Work instructions — In the Sunnyvale childhood passage, copy the lines between "Growing up in" and "needed help moving.", inclusive, switching "enchiladas" to "tamales".

Text under study —
BEGIN
Growing up in Sunnyvale, CA, I was known as the kid who could eat seven of my mom's homemade enchiladas in one sitting. I was raised in a big Mexican-American family — I'm the second oldest of five children — and my mom's an amazing cook. Some people snack because they're anxious or depressed, but not me. I just loved to eat! Unsurprisingly, it showed: By the time I was in my twenties, I was a size 18 and the only one of my siblings to have a weight problem. I thought of my sister as "the pretty one" and myself as "the fat one." I was convinced that being heavy was just part of who I was. My other defining characteristic: being dependable. My father used to call me fornida y fuerte (big and strong), and I was everyone's go-to, whether a friend needed a ride or my brother needed help moving.
Though my dad had never struggled with his weight, he was a type 2 diabetic (the condition runs on his side of the family) and was eventually put on dialysis. I drove him to nearly all of his doctor's appointments. By then my siblings were busy with their own lives, but I still lived at home — I wanted to stick around to help my parents.
END
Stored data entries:
BEGIN
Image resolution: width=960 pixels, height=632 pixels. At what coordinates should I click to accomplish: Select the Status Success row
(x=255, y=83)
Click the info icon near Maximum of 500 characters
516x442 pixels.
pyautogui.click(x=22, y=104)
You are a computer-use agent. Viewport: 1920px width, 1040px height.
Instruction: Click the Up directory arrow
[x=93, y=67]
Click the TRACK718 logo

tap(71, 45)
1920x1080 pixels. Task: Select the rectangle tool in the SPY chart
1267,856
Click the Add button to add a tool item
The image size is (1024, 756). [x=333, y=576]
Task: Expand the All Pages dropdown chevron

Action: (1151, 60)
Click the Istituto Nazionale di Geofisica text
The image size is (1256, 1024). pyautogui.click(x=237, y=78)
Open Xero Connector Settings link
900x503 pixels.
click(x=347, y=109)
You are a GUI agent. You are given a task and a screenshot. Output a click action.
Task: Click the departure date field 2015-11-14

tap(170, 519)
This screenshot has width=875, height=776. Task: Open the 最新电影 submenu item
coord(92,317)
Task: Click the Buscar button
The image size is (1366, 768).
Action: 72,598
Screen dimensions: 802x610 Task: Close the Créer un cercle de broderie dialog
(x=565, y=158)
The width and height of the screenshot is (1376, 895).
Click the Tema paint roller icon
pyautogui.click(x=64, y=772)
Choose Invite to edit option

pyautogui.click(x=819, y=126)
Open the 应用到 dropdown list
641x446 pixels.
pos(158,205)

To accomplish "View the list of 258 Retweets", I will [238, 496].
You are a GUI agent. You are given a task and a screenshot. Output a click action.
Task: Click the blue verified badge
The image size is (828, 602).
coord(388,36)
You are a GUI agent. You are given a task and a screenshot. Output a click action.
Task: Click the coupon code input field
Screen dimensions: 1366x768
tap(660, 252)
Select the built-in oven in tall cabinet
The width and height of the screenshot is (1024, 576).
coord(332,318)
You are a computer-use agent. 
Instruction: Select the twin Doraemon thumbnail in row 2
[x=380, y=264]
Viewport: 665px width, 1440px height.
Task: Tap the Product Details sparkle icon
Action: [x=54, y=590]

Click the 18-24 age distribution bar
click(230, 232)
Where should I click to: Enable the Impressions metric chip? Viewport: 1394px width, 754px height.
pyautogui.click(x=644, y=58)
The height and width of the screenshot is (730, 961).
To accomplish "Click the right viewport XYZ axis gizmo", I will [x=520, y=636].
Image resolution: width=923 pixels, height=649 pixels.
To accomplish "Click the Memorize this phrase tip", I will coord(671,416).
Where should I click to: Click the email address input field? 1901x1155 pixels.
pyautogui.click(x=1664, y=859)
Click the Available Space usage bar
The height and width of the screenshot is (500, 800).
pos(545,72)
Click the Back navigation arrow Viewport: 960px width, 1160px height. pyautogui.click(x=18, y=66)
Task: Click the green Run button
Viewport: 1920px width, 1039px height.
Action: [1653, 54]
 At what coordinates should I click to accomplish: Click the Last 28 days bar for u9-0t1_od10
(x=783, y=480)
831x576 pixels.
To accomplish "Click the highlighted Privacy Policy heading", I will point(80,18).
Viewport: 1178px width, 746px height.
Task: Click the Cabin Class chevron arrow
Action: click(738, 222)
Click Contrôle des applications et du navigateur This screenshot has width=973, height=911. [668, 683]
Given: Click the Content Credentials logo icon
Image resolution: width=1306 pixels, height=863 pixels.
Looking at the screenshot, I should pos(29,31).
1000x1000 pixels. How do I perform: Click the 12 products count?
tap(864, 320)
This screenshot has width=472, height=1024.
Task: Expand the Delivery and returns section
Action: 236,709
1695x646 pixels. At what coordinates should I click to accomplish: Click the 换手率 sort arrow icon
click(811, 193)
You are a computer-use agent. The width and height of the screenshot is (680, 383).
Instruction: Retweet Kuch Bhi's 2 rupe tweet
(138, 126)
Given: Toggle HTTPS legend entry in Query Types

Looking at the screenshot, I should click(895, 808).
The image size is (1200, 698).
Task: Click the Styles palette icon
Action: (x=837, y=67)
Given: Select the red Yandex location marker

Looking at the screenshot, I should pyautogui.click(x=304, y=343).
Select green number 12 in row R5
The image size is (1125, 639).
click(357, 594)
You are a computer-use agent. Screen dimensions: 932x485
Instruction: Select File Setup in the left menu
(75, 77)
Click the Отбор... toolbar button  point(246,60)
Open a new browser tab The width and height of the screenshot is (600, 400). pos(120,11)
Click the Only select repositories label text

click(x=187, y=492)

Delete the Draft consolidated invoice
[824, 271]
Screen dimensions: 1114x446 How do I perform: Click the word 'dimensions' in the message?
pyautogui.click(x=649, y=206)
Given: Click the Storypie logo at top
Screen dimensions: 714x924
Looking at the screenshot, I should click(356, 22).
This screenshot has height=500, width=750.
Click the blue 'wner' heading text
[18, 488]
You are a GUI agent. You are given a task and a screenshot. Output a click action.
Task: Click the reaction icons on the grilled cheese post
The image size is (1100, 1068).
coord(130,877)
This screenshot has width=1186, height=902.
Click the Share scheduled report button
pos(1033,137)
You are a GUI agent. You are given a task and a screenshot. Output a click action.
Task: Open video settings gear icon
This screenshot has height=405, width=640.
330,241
END
Output for this exercise —
Growing up in Sunnyvale, CA, I was known as the kid who could eat seven of my mom's homemade tamales in one sitting. I was raised in a big Mexican-American family — I'm the second oldest of five children — and my mom's an amazing cook. Some people snack because they're anxious or depressed, but not me. I just loved to eat! Unsurprisingly, it showed: By the time I was in my twenties, I was a size 18 and the only one of my siblings to have a weight problem. I thought of my sister as "the pretty one" and myself as "the fat one." I was convinced that being heavy was just part of who I was. My other defining characteristic: being dependable. My father used to call me fornida y fuerte (big and strong), and I was everyone's go-to, whether a friend needed a ride or my brother needed help moving.